The happy times of cheap money are drawing to a close as the U.S. Federal Reserve finds it increasingly difficult to justify keeping its key rate near zero. Canadian consumers and companies will also likely find that borrowing is more expensive. Brian Carney, vice president at Canso Investment Counsel, told Financial Pipeline co-editor Malcolm Morrison that companies are likely better prepared for this eventuality than the average consumer who thinks that cheap money has always been available and always will be.
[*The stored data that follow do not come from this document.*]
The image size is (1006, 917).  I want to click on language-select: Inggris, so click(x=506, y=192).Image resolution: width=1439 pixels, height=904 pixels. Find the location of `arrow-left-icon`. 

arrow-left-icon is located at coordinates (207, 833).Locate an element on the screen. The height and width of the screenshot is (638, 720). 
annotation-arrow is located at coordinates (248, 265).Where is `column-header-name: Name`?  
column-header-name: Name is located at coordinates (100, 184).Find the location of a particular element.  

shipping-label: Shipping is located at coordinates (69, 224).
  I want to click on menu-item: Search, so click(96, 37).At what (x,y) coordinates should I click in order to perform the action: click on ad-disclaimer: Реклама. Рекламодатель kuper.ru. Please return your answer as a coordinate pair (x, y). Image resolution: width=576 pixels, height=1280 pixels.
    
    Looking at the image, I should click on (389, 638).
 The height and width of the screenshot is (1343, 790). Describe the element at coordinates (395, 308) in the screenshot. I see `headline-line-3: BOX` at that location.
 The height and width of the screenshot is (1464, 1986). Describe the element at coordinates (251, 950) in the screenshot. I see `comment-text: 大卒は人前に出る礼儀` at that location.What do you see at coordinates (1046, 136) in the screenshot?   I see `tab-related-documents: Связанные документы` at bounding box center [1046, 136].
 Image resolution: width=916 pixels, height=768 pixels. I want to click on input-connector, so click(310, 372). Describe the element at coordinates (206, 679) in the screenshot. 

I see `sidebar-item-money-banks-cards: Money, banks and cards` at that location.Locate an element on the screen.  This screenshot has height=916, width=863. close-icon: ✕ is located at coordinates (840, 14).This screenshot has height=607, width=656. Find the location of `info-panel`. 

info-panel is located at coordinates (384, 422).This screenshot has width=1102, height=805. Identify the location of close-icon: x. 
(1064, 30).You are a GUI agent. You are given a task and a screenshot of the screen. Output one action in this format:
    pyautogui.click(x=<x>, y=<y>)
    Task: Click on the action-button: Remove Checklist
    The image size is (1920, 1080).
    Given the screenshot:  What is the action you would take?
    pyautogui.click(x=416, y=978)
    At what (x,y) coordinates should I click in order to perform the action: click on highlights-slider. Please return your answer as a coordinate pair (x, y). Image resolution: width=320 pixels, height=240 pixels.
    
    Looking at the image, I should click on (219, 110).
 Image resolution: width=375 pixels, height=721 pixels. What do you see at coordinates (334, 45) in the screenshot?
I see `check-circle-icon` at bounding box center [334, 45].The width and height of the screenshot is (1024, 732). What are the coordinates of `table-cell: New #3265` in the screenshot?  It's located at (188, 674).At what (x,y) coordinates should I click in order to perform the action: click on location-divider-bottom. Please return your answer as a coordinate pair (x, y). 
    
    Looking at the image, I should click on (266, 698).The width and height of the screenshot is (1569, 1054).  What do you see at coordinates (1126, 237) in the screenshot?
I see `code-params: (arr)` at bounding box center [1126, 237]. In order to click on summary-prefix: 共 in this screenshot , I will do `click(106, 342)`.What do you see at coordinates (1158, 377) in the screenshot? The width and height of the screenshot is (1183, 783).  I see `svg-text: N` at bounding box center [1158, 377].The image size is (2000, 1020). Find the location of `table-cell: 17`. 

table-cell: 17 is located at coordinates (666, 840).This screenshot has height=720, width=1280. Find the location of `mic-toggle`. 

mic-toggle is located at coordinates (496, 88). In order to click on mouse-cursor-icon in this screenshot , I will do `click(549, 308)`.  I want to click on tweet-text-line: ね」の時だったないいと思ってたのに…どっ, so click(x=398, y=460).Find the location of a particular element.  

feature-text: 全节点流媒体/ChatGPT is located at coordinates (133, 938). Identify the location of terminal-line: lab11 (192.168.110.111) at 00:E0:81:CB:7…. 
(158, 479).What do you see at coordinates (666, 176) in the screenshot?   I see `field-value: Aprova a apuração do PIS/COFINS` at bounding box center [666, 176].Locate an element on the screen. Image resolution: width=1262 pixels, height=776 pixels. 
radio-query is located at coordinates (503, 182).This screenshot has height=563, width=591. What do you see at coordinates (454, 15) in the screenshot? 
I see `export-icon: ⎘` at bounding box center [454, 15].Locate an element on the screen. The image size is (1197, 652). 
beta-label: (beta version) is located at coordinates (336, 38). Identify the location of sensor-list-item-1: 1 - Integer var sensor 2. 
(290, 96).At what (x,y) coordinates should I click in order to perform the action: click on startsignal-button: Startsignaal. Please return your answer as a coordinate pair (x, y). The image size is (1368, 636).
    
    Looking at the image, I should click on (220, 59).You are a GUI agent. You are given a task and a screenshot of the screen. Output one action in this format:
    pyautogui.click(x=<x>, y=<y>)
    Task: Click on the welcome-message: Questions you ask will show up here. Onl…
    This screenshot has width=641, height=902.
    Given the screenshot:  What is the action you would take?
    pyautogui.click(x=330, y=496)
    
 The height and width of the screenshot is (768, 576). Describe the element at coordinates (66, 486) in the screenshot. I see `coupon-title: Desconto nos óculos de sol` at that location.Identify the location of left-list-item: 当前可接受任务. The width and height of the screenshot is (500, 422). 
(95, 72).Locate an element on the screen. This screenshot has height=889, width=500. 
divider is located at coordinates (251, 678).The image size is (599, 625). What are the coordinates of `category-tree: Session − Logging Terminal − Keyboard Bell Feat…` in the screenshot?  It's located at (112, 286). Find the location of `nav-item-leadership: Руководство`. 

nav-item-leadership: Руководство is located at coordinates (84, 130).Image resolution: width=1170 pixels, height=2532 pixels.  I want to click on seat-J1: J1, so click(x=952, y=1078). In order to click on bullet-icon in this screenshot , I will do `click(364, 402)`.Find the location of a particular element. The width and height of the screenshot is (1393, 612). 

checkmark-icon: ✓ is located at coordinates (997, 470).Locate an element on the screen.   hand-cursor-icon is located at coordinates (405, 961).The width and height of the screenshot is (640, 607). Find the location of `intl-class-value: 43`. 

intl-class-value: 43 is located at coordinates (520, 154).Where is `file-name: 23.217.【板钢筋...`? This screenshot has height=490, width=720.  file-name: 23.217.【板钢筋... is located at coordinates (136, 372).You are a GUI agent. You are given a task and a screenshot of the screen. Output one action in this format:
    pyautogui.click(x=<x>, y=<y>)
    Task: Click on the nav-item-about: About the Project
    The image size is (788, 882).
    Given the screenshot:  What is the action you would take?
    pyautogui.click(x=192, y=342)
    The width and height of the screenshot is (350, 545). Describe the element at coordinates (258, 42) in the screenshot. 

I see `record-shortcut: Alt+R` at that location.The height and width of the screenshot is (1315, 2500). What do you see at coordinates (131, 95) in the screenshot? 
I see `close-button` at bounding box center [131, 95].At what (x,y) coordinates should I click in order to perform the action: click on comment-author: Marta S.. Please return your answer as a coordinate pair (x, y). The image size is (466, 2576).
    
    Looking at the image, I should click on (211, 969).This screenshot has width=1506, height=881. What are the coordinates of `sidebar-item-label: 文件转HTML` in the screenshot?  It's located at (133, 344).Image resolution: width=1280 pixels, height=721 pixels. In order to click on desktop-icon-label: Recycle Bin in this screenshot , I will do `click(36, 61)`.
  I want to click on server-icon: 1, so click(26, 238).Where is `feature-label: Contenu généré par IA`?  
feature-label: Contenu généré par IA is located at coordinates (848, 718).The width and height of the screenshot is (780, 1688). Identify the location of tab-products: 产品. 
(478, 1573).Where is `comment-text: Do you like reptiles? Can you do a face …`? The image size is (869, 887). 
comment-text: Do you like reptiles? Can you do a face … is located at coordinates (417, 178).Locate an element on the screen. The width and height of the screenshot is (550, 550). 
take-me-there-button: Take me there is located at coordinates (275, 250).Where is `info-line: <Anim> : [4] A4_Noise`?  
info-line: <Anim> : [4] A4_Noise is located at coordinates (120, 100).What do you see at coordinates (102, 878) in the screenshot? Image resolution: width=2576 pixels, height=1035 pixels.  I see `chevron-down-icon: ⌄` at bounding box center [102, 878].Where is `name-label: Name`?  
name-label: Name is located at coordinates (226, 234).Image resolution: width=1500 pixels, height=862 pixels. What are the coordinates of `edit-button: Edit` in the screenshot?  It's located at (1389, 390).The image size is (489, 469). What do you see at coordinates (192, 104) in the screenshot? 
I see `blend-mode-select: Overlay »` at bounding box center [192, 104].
BC: There is a normal amount of issuance that needs to be done as bonds mature, they need to be refinanced.
MM: The rollover…
BC: The rollover effect. There’s also merger and acquisition activities spawns the need for financings in the bond market. So undoubtedly, if interest rates go higher and credit spreads risk premium react and go wider. Combine those two things together, then Canadian corporations will have to pay more for money. That being said, we’re starting from a fairly low base because interest rates have been so low and credit spreads, up until recently, have been fairly tight, Canadian corporates have really been the beneficiary of a very, very attractive borrowing environment. No doubt, as rates move wider, if credit spreads move wider, they’re going to have to pay more and they’re going to have to factor that in. The fortunate thing for them is they’re starting from a pretty low base. So that’s Canadian corporates. I would say the Canadian individual is probably less prepared for rising interest rates and to the extent, fixed rate mortgages are calibrated off five year government of Canada bonds and those are moving higher, then ultimately mortgage rates will go higher.